野村総合研究所は7日、2007年度における全国約18万の町丁目ごとの所得額、並びに金融資産保有額の推計を発表した。推計方法は同社独自のモデル形式を作成して実施したという。これによると、主要私鉄沿線別では京王井の頭線沿線が1世帯当たりの所得額と金融資産保有額ともに最も多いことが明らかになった。

世帯当たり年間所得・上位10路線 野村総合研究所提供

世帯当たり金融資産・上位10路線 野村総合研究所提供

1世帯当たりの所得をみると、1位は京王井の頭線の709万円、続いて2位は東急東横線の700万円、3位は東急目黒線の689万円となり、上位に高級住宅地として人気の高い路線が顔をそろえる結果となった。次に1世帯当たりの金融資産をみた場合、所得と同様に1位は京王井の頭線の3,321万円となり、以下2位に東急大井町線の3,242万円、3位に東急池上線の3,221万円と続いた。

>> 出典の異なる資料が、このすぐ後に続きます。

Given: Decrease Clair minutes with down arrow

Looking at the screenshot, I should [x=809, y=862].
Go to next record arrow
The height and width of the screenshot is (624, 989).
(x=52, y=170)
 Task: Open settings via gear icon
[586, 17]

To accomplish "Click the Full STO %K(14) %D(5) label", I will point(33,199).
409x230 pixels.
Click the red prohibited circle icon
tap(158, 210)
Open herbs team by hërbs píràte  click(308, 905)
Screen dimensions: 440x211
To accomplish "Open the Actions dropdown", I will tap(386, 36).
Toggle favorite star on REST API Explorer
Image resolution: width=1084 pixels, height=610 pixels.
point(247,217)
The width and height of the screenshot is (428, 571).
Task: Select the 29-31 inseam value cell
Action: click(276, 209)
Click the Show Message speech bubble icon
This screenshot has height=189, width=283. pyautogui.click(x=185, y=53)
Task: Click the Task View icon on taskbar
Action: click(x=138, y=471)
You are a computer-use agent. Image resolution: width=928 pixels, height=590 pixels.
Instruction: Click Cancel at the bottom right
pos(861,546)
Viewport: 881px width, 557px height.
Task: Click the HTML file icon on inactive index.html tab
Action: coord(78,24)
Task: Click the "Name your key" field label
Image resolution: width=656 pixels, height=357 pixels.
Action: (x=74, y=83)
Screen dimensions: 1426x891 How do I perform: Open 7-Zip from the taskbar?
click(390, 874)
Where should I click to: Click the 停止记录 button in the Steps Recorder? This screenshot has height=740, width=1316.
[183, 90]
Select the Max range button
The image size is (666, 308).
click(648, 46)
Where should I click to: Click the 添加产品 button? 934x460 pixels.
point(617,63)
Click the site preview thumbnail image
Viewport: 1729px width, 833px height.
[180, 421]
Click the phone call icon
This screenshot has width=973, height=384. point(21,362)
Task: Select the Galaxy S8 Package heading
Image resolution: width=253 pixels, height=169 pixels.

また、世帯当たり所得ランキング上位と金融資産ランキング上位の比較をしたところ、所得上位の地域は生産年齢人口や雇用者の比率が高く働き盛りであるほか、金融保険業や不動産業、情報通信業など比較的所得水準が高いといわれる職業従事者の比率が高いことが判明したという。その一方、金融資産上位地域では高齢人口が多く、同一住居への居住年数20年以上の人口比率や持ち家比率、一戸建比率などが高いことが明らかになった。この理由には、資産形成を遅らせる要因となる養育費やローン返済などが取り払われた人が多いことが考えられるという。